### DOCUMENT PASSAGE
==================================================

Healthcare email marketing: why you can’t find any good examples

I remember the first time I was hiring for a position to help with healthcare email marketing. At each of the interviews, I’d eventually ask the candidate what they thought of our overall marketing communication, what was good and what we could do better.

Several candidates brought up some good points but when I asked about the thoughts behind the ideas, I discovered almost every time that they were rooted in things like: ‘not liking the overall color scheme’ or ‘just not feeling good about the content’.

At first, I was confused as to why someone would use those reasons but when it continued to happen, it occurred to me why so many candidates have trouble reasoning behind their creative ideas.

It wasn’t theirs. It was politics.

Working on marketing projects can sometimes feel like creativity dies with politics. It took me a long time to understand the benefit of going against data-driven marketing or spending an outrageous amount of time on something that almost no one will ever see.

And you know what?

I was wrong.

As it turns out, it’s all about understanding who your customer really is. If, for example, you work at an early stage venture-backed startup with few customers, the real customer becomes the venture funds backing the project. So we are really selling the idea to them in order to get funds and build it for what will eventually become the real customer base.

It can feel a bit political and politics tend to have a bad rep but it doesn’t have to be. However, where it could use some love is with healthcare email marketing work.

Healthcare emails usually look awfully similar. In fact, it can be hard to tell them apart if the branding was removed.

Try yourself with these examples:

healthcare email marketing example
healthcare email marketing example

Instead of the standard listicles with 50 things you could do that don’t really make a difference, I’d like to highlight the one thing I’ve noticed that can truly make a difference if your task is to improve the performance of the email marketing in your startup.

But first, let’s look at the few good healthcare email marketing examples I was able to find.

3 healthcare email marketing examples for startups

Besides the odd exception, marketing emails tend to be boring and uninspiring when they don’t come from personal brands.

I spent quite a bit of time researching to present some genuinely great and non-generic examples of healthcare email marketing but it was freaking difficult (if you know of any good examples, please leave a comment below so I can update this).

The lack of creativity shouldn’t be imitated but at times, there might be a good strategic play that can be used for inspiration instead (more on that in a minute).

Creative content aside, I’ve found that healthcare email marketing tends to be more impactful in business to business settings than directly to consumers as they are often limited by their service area. B2B healthcare startups on the other hand, can often sell their products and services worldwide.

My favorite B2B healthcare email marketing example: Healthtech Pigeon. The copywriting is fun and lighthearted compared to many other dinosaur-like newsletters in healthcare.

healthcare email marketing b2b example

B2C startup examples

As I’ve covered in this article on content marketing in healthcare, the effectiveness of digital marketing spend and it’s unit economics doesn’t always look pretty for presentation.

==================================================

Stored data
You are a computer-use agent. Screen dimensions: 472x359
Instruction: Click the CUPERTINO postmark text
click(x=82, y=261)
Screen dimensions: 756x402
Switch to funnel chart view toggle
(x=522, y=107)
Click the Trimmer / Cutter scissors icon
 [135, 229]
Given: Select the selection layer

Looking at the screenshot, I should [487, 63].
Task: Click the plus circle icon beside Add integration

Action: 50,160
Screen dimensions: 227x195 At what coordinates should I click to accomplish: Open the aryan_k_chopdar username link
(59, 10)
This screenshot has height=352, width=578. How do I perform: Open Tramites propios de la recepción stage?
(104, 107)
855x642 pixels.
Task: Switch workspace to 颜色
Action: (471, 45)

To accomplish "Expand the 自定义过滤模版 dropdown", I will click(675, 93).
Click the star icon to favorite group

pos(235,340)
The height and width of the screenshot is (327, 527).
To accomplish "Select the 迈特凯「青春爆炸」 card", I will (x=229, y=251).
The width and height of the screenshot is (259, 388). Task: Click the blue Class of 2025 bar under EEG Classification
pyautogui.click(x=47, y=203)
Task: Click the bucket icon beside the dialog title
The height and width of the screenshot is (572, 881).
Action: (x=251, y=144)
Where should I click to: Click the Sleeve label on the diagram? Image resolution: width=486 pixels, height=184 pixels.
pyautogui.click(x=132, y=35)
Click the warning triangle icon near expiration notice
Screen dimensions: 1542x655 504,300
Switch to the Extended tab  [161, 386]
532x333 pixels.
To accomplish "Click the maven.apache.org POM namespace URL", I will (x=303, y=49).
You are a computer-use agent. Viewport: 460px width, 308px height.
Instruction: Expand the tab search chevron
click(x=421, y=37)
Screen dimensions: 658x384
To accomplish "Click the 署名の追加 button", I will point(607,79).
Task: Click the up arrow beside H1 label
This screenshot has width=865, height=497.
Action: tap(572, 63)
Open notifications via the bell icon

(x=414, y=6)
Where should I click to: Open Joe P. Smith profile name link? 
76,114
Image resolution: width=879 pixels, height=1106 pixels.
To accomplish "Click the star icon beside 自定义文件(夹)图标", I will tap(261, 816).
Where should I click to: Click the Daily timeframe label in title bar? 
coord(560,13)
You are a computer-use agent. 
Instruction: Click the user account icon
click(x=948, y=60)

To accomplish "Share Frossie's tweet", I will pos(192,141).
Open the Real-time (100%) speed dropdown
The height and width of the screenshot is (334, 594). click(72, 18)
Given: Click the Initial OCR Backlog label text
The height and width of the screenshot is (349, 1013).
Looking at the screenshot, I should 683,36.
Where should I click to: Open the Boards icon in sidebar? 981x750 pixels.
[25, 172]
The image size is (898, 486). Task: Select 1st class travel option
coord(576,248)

==================================================

### PROBLEM SET
1 – Give the title and every section heading in the healthcare email marketing article.
2 – Pick up the healthcare email marketing article right after its last sentence and keep writing it.
These rows come from a separate source and are unrelated to the healthcare email marketing article.

### PER-TASK OUTPUTS
1 –
- Healthcare email marketing: why you can't find any good examples
- 3 healthcare email marketing examples for startups
- B2C startup examples

2 –
In the world of consumer business, we’re almost forced to segment the list based on people that we can serve within our area, people that might travel to our area for service and those who are interested but that are outside our area.

The data gives us the opportunity to better understand where to open up more locations in future. It’s a lot easier to make a business case for launching another city when there’s data-driven interest compared to gut feeling.

Since segments like chronic disease patients tend to have different use cases from our average patient, it can also make sense to segment further down with those groups or simply by care service or physician specialty. For example, who else would care about content for pregnant women than soon-to-be-moms?

Anyway, here are two examples of B2C healthcare email marketing examples.

Hims

Burst Oral Care

Healthcare email marketing diagnostics: the one thing the industry appears to be missing

Say, your email marketing turns out to be performing badly when you’ve run the numbers, and you’re not seeing a great return compared to other channels. What should you do?

We tend to get advice like “use testimonials” and “send a welcome email” which, to be honest, are table stakes these days.

A bigger win is to dive deep into conversations with patients about what kind of challenges they have and what they’d like to hear about. I don’t mean looking at the intake form they filled out sharing why they’re at the clinic but rather, really talking with them.

Creating great content is the single biggest win in healthcare email marketing, particularly because high quality content is so sparse. One of the best places to see great email content is by looking at personal brands in the self-help space as many of them make their livelihood off of their email newsletter.

Of course, the all too well known marketing problem will arise again: politics. Most businesses in the space work hard to be as generic as possible and there’s a great opportunity to build something unique if you work at a startup that is more flexible and human with marketing messages, than the average business in the industry.

If not, there isn’t much to do about politics since there’s a fair chance email marketing isn’t the most important thing in the business, even if it is for us. Instead, it might make sense to focus on other marketing areas as it’ll be tricky to make big wins and meaningful impact to the email marketing’s performance without giving the content a serious overhaul. There are always exceptions out there but this is what I’m seeing with most healthcare businesses today.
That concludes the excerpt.